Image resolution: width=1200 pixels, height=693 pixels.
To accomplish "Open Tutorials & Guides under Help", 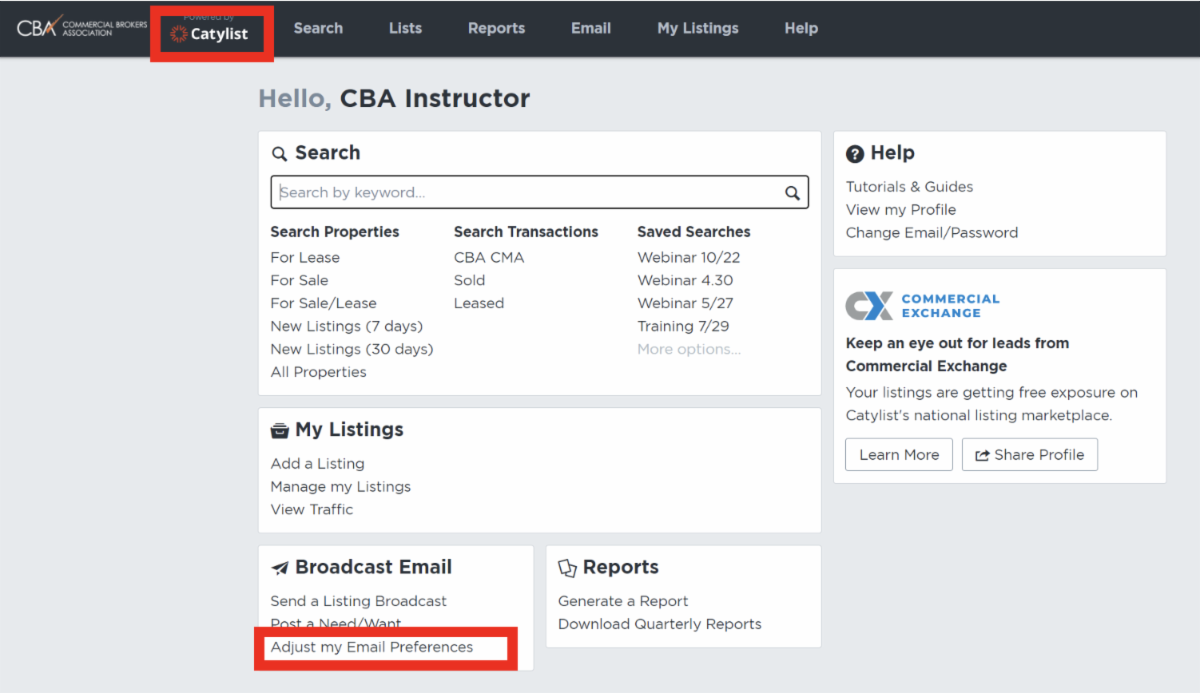I will click(x=909, y=186).
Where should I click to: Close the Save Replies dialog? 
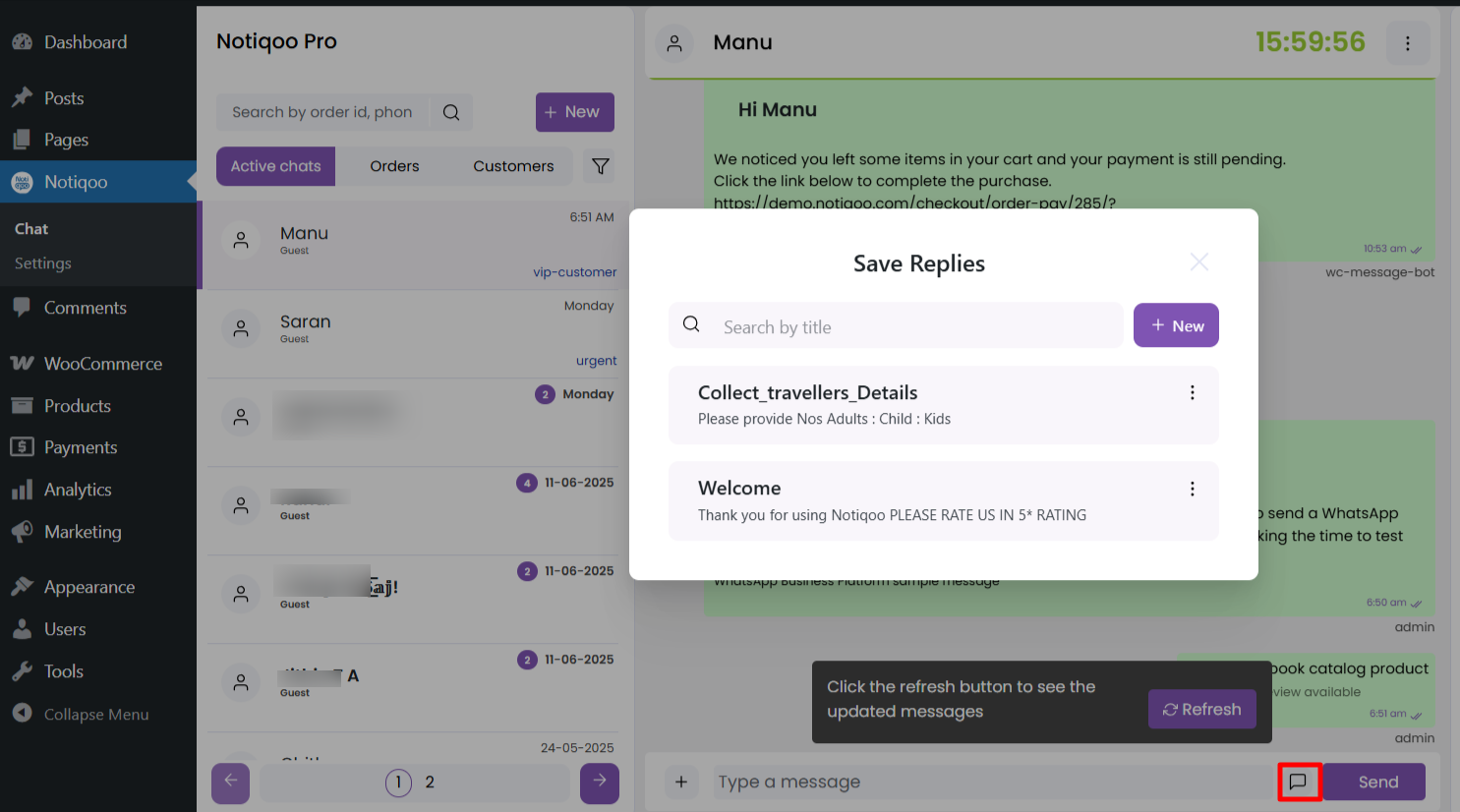pyautogui.click(x=1198, y=261)
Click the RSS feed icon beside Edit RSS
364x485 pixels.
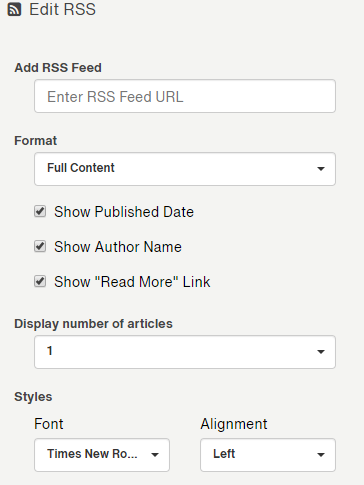click(14, 9)
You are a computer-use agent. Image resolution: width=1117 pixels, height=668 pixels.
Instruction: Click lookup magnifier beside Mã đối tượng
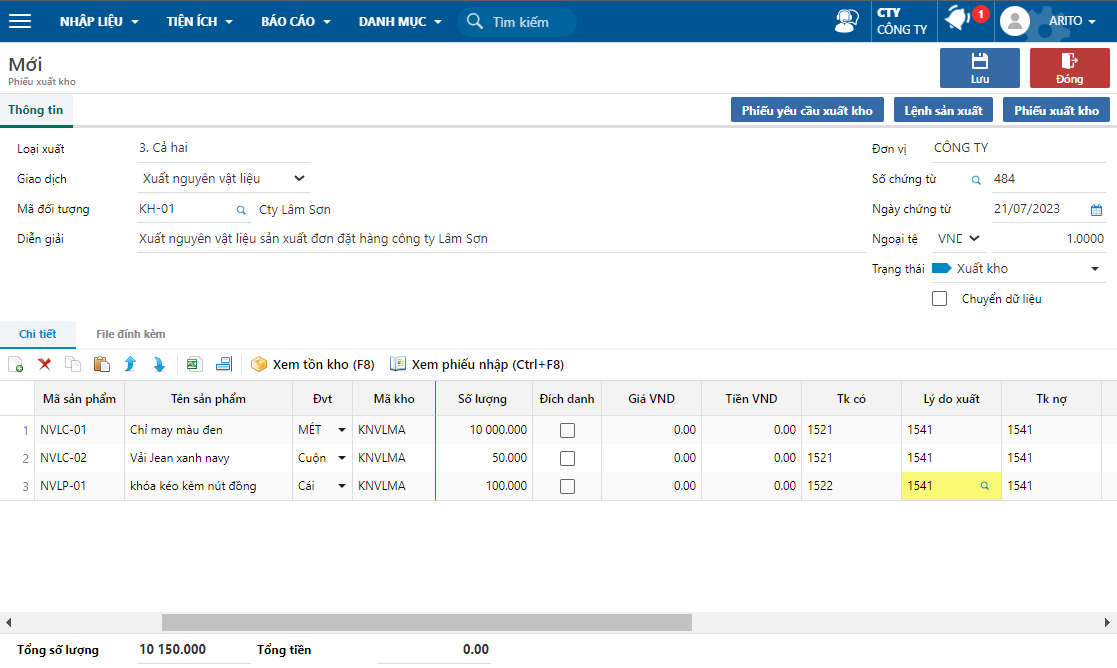point(241,210)
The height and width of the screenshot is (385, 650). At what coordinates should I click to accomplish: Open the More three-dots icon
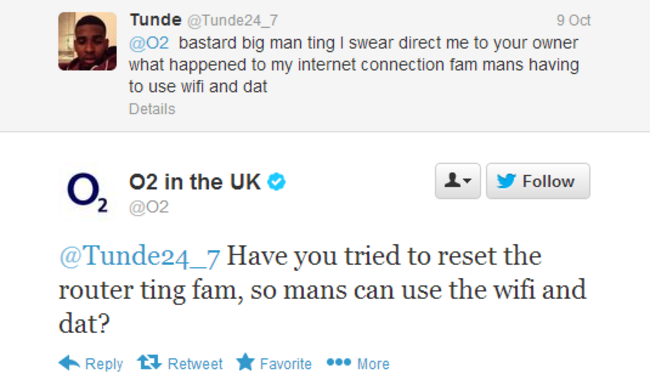point(339,363)
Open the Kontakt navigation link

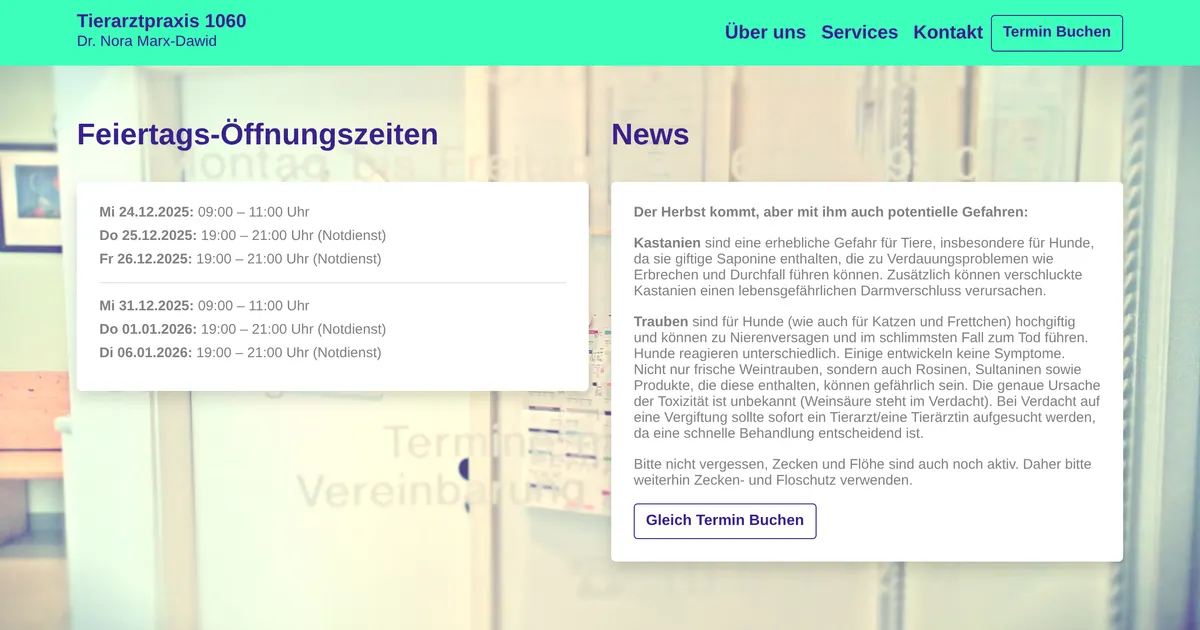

##############################

The lines to repeat start at the one holding "The height and" and run through the last line of the records above; write them out exactly, both ends included, but not the pictures.

The height and width of the screenshot is (385, 650). At what coordinates should I click to accomplish: Open the More three-dots icon
point(339,363)
Open the Kontakt navigation link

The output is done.